WORK INSTRUCTION 1
In the text below on cursing by the Kings hockey players, why does the writer judge the Vice President's word choice a worse offense than the players'? Answer in one to three sentences.

Right or wrong, cursing has become part of the culture in sports at certain levels. It only makes sense that in a moment of euphoria following your greatest professional accomplishment you would simply lose sight of your audience. The "guilty" team members simply said what came to mind when there were no other words to describe that feeling in the moment.
As a society, we need to let that go. In most of our everyday lives, we are not faced with a microphone and a few million viewers to answer to moments after a long day at the office. When the Kings suffered what could have potentially been a series swinging loss in New Jersey in Game 5, it may have been the most difficult defeat of their careers. They stood at podiums, next to lockers, in lines waiting for meals, and answered questions about the worst day they had ever had at the "office" for another 36 hours. That would have driven me to curse...Those guys wisely and admirably resisted that urge. On Monday night, they experienced the ultimate hockey high, and again were asked to give their thoughts. After that sort of emotional rollercoaster, I think we can cut them some slack.
Back in 2010, our nation's Vice President attempted to discretely relay his excitement after introducing President Obama. In doing so, he described a monumental event as a "Big F'ing Deal." Biden's word choice (which still caused me no sleep loss) was a far worse offense than that of the Kings team members if you want to be picky. In the case of the hockey players, the words were spoken extemporaneously in response to a question. The Vice President was making an announcement and could easily have chosen to express his excitement before or after the press conference when he and Obama were not in front of an audience. It wasn't the best word choice or proper forum for the quote, but he was excited, proud of what they had accomplished, and he said what was on his mind. I am certain he, too, would have regretted the comment without the rest of the nation wasting their time dwelling on it.

WORK INSTRUCTION 2
Pick out every line in the rows below that contains the string "particular". Case counts.

RECORDS FOR PROCESSING
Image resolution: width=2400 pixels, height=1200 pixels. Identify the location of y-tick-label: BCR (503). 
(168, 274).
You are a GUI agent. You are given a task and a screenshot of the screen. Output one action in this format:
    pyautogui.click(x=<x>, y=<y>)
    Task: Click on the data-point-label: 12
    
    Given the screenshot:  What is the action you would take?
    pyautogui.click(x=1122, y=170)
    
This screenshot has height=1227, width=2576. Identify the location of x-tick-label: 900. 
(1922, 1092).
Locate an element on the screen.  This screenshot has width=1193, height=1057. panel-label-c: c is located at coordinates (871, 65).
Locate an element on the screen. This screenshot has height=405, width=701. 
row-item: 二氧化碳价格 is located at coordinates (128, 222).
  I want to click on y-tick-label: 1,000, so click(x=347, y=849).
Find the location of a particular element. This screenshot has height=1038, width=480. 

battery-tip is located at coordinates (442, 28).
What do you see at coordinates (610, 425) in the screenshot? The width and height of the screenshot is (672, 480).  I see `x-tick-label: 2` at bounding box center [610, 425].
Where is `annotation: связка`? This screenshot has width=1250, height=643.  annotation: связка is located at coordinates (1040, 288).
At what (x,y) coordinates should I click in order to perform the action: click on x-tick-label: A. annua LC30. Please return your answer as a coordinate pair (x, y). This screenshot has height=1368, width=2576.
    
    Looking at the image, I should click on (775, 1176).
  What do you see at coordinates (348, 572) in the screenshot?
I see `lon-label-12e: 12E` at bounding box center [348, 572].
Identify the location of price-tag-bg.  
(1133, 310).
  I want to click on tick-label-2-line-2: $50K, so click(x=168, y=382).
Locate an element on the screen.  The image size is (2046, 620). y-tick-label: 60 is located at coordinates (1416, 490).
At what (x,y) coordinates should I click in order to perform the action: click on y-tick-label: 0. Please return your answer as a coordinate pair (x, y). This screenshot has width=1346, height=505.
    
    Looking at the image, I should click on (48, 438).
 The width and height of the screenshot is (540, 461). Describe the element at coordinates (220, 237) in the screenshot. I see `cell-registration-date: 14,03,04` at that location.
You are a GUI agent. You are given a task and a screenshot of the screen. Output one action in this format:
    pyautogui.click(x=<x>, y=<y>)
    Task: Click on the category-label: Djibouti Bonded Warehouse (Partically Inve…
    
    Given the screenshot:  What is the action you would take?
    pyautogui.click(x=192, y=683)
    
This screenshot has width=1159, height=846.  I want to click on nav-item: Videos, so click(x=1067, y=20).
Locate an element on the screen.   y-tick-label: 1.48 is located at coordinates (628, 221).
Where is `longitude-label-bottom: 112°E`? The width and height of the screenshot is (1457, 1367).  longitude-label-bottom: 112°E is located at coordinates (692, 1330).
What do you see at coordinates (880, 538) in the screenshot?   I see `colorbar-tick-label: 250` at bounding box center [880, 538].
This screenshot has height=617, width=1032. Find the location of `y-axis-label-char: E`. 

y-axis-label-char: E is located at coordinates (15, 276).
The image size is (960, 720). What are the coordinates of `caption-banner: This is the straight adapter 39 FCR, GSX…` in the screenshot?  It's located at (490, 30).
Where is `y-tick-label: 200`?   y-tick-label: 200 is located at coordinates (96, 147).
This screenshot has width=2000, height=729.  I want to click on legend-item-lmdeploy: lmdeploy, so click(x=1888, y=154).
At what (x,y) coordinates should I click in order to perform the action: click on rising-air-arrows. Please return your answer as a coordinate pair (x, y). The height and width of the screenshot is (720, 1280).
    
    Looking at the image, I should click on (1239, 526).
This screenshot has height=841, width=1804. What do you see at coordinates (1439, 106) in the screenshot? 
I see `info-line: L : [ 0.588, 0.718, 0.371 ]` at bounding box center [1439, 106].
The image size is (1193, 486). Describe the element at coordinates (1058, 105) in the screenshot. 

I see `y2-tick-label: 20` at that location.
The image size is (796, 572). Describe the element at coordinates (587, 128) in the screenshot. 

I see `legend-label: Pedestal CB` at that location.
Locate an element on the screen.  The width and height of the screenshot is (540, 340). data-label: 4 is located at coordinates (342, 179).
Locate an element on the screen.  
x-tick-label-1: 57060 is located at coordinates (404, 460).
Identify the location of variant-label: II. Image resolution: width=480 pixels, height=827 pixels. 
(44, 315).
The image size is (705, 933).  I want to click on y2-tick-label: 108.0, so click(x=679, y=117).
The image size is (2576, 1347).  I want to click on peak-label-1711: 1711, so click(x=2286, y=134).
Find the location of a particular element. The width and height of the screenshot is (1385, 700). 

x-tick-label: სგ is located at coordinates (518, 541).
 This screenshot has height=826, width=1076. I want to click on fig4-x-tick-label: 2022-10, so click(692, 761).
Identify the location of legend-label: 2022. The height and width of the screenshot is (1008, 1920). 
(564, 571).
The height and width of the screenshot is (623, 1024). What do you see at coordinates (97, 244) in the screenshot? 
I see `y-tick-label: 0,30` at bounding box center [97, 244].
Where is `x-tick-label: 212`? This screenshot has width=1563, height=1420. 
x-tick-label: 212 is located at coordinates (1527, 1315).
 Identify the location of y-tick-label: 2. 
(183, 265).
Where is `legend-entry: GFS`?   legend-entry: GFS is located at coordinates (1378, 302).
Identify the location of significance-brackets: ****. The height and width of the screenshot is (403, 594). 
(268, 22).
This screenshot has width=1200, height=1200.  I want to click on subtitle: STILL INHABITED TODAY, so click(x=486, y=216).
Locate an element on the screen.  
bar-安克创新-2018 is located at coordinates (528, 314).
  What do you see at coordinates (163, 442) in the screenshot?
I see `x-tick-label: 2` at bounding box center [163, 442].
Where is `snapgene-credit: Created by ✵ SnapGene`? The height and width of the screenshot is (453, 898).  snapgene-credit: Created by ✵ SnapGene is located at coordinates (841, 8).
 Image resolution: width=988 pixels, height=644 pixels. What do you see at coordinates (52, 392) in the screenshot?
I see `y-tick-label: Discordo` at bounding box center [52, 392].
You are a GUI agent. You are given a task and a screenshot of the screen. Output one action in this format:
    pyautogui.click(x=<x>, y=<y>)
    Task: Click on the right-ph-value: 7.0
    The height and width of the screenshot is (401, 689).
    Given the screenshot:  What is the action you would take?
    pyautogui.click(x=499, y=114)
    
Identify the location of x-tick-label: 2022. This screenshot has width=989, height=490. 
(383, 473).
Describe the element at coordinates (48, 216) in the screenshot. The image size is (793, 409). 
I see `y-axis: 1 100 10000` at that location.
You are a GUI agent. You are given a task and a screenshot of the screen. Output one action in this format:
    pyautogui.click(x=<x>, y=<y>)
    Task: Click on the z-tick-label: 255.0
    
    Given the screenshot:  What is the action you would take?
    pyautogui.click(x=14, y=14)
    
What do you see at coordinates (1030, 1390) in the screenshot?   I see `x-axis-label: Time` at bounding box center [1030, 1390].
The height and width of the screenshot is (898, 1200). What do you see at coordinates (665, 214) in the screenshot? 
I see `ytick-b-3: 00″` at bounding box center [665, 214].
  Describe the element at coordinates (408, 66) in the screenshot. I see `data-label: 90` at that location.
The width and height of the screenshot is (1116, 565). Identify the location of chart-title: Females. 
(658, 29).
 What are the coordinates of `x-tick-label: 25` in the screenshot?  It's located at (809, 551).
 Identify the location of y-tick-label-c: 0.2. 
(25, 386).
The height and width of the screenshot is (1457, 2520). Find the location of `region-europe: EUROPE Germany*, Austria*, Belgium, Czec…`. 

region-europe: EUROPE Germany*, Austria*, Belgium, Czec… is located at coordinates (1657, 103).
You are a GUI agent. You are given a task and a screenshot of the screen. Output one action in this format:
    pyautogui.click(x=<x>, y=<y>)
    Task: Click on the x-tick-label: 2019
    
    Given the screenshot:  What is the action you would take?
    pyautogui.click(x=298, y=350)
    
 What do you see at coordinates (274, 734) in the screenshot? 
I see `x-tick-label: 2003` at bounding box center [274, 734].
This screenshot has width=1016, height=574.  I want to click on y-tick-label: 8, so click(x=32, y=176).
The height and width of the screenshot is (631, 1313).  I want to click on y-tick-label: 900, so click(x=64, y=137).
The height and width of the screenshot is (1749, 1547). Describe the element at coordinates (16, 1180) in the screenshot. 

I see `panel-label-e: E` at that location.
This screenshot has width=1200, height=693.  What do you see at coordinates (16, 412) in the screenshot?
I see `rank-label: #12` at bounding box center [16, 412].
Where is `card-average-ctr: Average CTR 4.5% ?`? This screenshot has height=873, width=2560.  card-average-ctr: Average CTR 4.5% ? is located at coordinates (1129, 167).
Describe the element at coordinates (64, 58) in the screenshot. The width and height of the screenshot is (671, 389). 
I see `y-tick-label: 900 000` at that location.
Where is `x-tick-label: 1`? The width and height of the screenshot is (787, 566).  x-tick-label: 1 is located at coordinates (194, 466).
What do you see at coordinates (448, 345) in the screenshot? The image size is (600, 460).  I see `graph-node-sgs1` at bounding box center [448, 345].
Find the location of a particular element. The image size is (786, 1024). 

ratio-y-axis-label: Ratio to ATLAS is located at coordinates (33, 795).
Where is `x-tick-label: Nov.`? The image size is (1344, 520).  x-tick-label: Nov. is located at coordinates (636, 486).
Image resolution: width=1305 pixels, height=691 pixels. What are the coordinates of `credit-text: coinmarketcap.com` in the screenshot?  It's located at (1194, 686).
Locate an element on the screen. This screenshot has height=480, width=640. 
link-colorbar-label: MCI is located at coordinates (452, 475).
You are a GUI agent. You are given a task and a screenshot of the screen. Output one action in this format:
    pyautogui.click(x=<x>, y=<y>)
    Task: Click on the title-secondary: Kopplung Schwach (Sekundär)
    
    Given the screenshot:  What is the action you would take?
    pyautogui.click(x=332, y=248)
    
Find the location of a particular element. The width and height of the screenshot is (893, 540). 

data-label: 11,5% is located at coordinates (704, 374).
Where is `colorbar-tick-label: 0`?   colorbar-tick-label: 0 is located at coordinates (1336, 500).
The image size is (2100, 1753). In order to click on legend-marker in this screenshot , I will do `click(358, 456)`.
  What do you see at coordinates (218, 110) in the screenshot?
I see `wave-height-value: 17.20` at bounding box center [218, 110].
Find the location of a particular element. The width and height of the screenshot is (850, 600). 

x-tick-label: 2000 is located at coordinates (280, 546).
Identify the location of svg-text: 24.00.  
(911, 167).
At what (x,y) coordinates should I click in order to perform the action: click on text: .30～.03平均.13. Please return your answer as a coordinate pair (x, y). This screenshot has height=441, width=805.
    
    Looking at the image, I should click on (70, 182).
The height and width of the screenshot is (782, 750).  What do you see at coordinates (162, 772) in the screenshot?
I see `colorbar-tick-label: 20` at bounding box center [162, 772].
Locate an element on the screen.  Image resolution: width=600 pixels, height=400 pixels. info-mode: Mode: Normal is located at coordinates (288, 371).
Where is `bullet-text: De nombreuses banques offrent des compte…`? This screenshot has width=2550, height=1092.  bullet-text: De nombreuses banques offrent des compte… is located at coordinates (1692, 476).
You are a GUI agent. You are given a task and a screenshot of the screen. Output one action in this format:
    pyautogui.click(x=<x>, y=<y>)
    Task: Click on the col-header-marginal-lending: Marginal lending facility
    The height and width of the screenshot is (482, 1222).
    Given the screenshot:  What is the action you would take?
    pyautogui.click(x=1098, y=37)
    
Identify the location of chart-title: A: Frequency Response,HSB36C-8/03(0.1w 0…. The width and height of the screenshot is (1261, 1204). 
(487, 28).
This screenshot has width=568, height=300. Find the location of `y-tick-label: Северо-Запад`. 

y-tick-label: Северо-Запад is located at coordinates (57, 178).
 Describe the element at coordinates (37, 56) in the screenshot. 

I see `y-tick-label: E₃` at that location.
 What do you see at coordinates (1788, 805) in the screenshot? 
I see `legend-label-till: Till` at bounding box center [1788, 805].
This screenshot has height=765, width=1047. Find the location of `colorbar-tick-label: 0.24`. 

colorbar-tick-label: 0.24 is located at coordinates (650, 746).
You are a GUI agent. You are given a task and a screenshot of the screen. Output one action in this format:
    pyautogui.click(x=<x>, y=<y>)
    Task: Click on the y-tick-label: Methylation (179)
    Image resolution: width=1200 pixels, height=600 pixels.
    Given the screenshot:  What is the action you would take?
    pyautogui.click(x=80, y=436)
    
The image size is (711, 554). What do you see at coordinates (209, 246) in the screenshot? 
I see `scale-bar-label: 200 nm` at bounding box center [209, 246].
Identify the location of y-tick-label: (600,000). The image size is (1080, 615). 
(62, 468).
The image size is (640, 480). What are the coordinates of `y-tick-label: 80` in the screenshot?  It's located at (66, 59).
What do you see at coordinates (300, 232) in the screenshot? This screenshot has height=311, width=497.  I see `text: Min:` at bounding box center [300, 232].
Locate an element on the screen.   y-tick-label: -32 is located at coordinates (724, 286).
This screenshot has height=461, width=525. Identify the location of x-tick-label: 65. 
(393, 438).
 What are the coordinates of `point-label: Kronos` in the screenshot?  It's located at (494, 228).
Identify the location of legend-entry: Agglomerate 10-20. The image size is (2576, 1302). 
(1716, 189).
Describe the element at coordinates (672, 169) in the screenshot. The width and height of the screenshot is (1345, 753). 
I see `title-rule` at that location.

RESPONSE BOX 1
The players spoke on the spur of the moment, answering a question. The Vice President was making an announcement and could easily have voiced his excitement before or after the press conference, when he and Obama weren't in front of an audience.

RESPONSE BOX 2
Find the location of a particular element. This screenshot has height=1038, width=480. 
Find the location of a particular element. The width and height of the screenshot is (1385, 700). 
Find the location of a particular element. The image size is (786, 1024). 
Find the location of a particular element. The width and height of the screenshot is (893, 540). 
Find the location of a particular element. The width and height of the screenshot is (850, 600). 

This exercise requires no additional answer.